Aufgaben>
1. Stimmen diese Aussagen mit dem Auszug über Hemingways Roman überein? Antworte bei jeder mit Ja oder Nein und zitiere die entscheidenden Worte aus dem Text.
(a) Santiago fängt den Marlin am fünfundachtzigsten Tag.
(b) Santiago bringt den Fisch unversehrt in den Hafen.
(c) Hemingway bekam den Literaturnobelpreis vor dem Pulitzer-Preis.
2. Beantworte die folgenden Fragen kurz mit Hilfe des Auszugs über Hemingways Roman:
(a) Welches Buch ist laut Text das wichtigste Buch Kubas?
(b) Wie lang ist der Marlin, den Santiago fängt?
(c) Wie viele Exemplare wurden bei der Veröffentlichung im «Life»-Magazin in zwei Tagen verkauft?

Seitenauszug>
Rosita verdreht die Augen, sie sagt nichts, aber es ist klar, was sie denkt: Schon wieder so ein Hemingway-Idiot.
Das wichtigste Buch Kubas ist meiner Meinung nach nicht «Das Kommunistische Manifest». Das wichtigste Buch ist «Der alte Mann und das Meer». Hemingways grandioser Roman über den alten, hageren Fischer Santiago. Vierundachtzig Tage in Folge kehrt Santiago, der alte Mann, ohne Fang zurück. Dann schließlich, am fünfundachtzigsten Tag, fängt er einen riesigen Marlin im Golfstrom. 5,50 Meter lang. Doch auf dem Weg zurück zum Hafen und nach drei Tagen heroischen Kampfes verliert Santiago seinen Schwertfisch an die Haie.
Das Buch ist eines der schönsten Denkmäler, die je einem Verlierer gewidmet wurden. Bei der Veröffentlichung 1952 im «Life»-Magazin wurden in zwei Tagen fünf Millionen Exemplare verkauft. 1953 gewann Hemingway den Pulitzer-Preis für die Geschichte, ein Jahr darauf den Literaturnobelpreis. Sein bestes Werk, würde ich sagen. Es hat ihn unsterblich gemacht. Vor allem auf Kuba.

Erfasste Angaben>
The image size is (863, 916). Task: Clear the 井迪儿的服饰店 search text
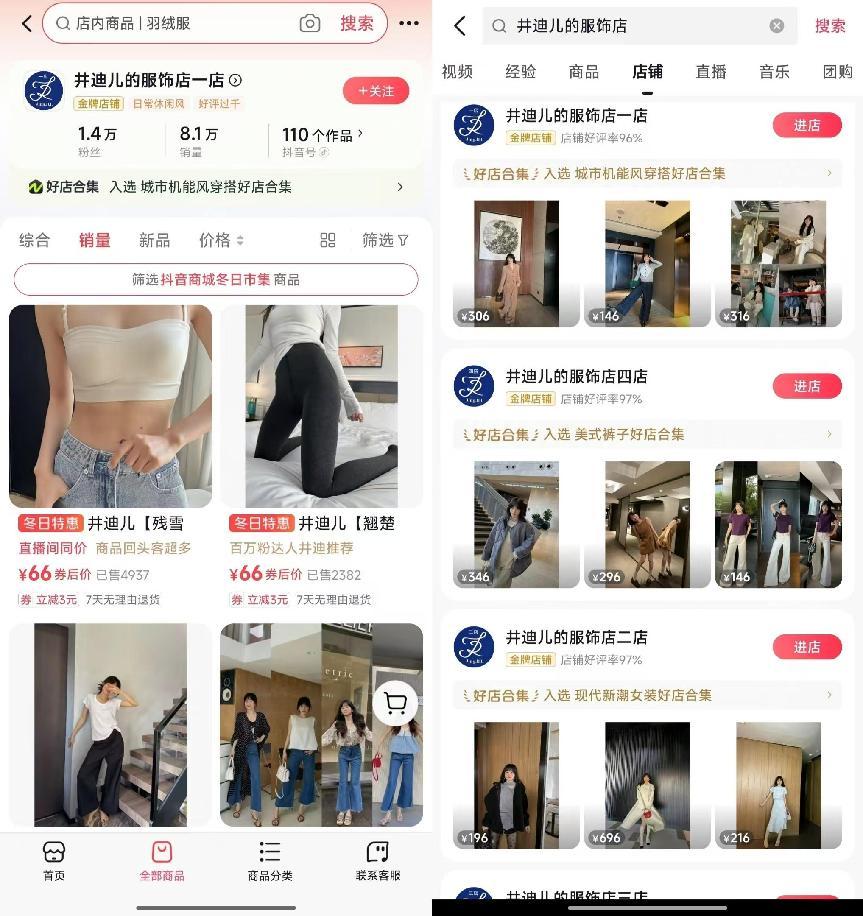(x=777, y=26)
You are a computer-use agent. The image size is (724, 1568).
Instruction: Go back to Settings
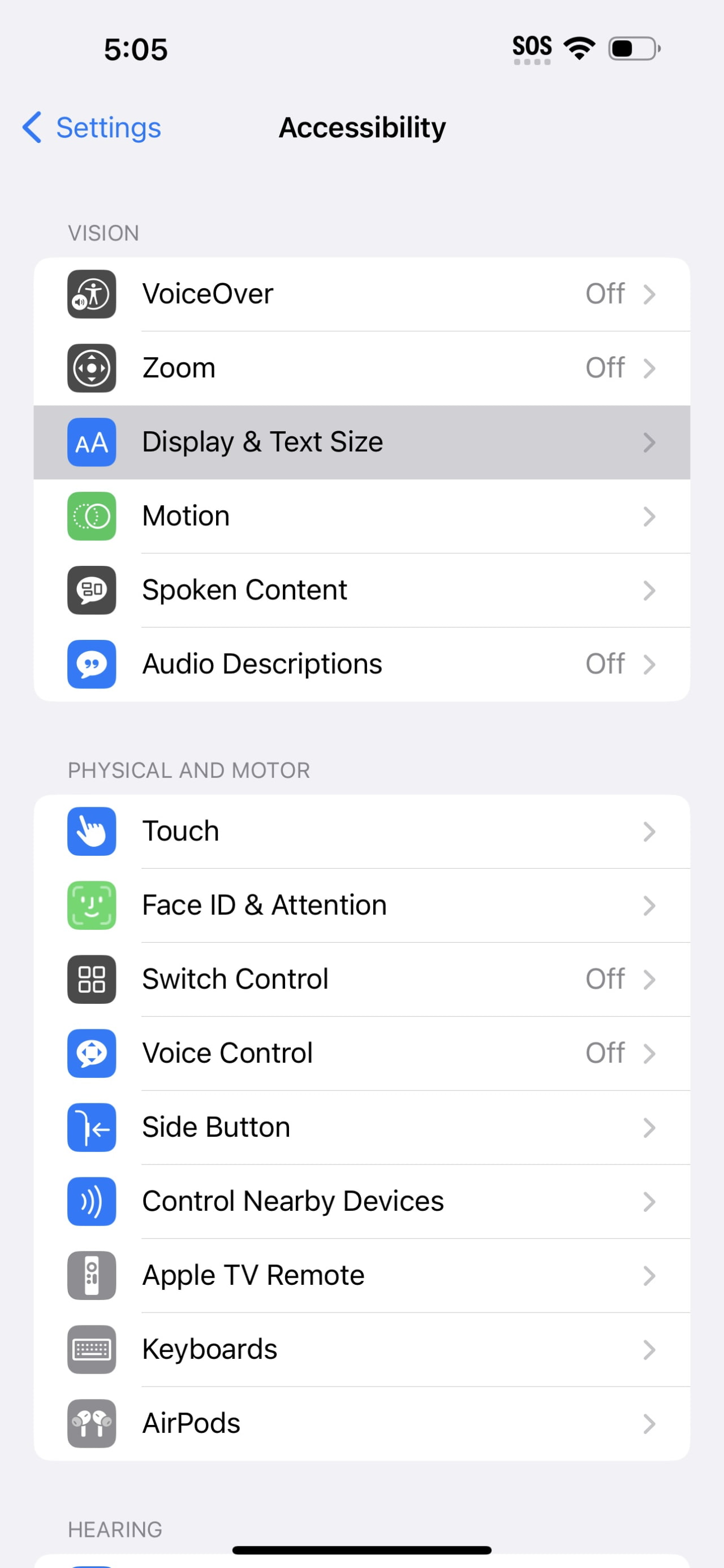(x=90, y=128)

Lösungen>
1.
(a) Ja: „Dann schließlich, am fünfundachtzigsten Tag, fängt er einen riesigen Marlin im Golfstrom.“
(b) Nein: „verliert Santiago seinen Schwertfisch an die Haie“
(c) Nein: „1953 gewann Hemingway den Pulitzer-Preis für die Geschichte, ein Jahr darauf den Literaturnobelpreis.“

2.
(a) «Der alte Mann und das Meer»
(b) 5,50 Meter
(c) Fünf Millionen